While there was no such thing as “publishing” in the sense that we know it, the six volume poem was an immediate sensation among Romans who immediately hailed it as a work of unparalleled aesthetic quality. Even Cicero, the Roman senator and statesman, praised it as a genius artistic achievement. This really was significant because Cicero was no fan of Epicurus or his philosophy. What struck Cicero was the fact that a poem which was meant to transmit weighty ideas could also have such beauty and richness. It’s essentially a science textbook, but it features odes to Venus and
It was the beauty of Lucretius’s words that allowed him to transmit Epicurus’s ideas into a new form. Epicurus was already widely known in the world that Lucretius grew up in and he had tens or even hundreds of thousands of followers across the Mediterranean. But De Rerum Natura allowed Romans and other Latin speakers who couldn’t speak Greek access to Epicurus’s ideas about natural philosophy.
The true significance of the work, though, and the reason why Lucretius enjoys a status second only to Epicurus among Epicureans is the fact that his great masterwork survived. Unlike the works of Epicurus, of which only a few fragments survive, De Rerum Natura was recovered completely. Stephen Greenblatt tells the story of how this happened in The Swerve: How the World Became Modern.
If you missed it, The Swerve won both the National Book Award and the Pulitzer Prize and it’s absolutely worth the read even for someone without much interest in Epicurus. To make a long story short, the recovery of De Rerum Natura helped to reintroduce Europe to Epicurean ideas after centuries of suppression by the Catholic Church. The great Enlightenment figures who would come to admire Epicurus, like Hobbes, Jefferson and Darwin did so by way of Lucretius’s poem.

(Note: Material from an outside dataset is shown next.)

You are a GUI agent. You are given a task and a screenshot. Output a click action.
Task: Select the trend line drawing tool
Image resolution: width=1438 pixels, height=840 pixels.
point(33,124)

De Rerum Natura was republished by Penguin under the title On the Nature of Things and is available to read in English. Probably, though, you won’t find it worth reading from cover to cover. I haven’t, and I write a blog on Epicurus.
The reason is that the poem is devoted to Epicurus’s natural philosophy, rather than his ethics. And the ideas that Lucretius presents about the origins and structure of the natural world are wrong. Completely wrong. Laughable, actually, considering what we now know. Lucretius apparently didn’t innovate at all on the ideas of Epicurus, which for him must have been sacrosanct. So when Lucretius writes about animals emerging out of great wombs inside the earth and speculating that the sun is roughly the size we perceive it to be in the sky, we can conclude that these were Epicurus’s ideas too. And these ideas are outdated and so not all that interesting.

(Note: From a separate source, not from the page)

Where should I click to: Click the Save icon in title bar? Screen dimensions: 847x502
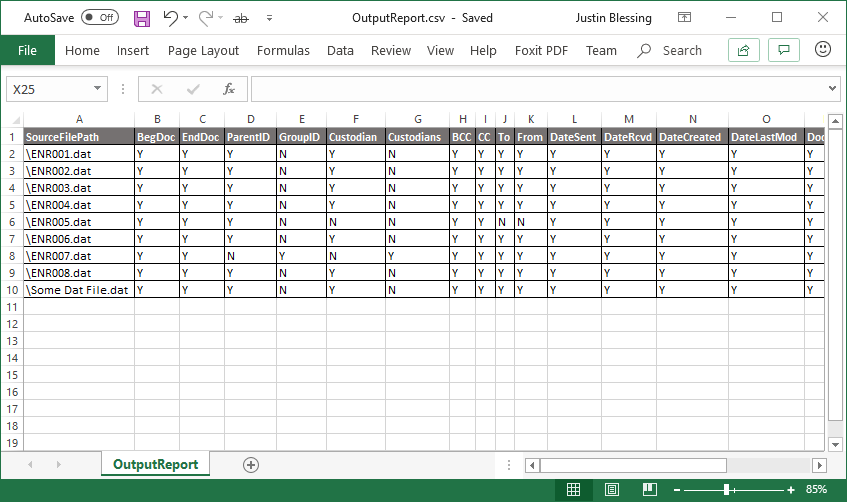coord(142,18)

De Rerum Natura is interesting as a historical relic, but the ethical theories are only broadly sketched out and it’s not going to be edifying to anyone who is hungry for advice on how to live.
In spite of this, Lucretius still matters. He serves as a bridge between the world that Epicurus lived in and our own. He helped to keep the candle of Epicurean thought flickering through a time when it could have easily been extinguished. He put his heart and soul into a work that he hoped would be eternal and, happily, became so. All done for the sake of a man who Lucretius held as his personal savior.
As Lucretius wrote–
“When human life lay foul before our eyes, crushed to the dust beneath religion’s weight, who showed men first the way to rise above, if not the man of Greece? He was a god, a god indeed, who crushed beneath his feet all the vain fears of superstition and heaven’s threat, and showed us the path of true happiness."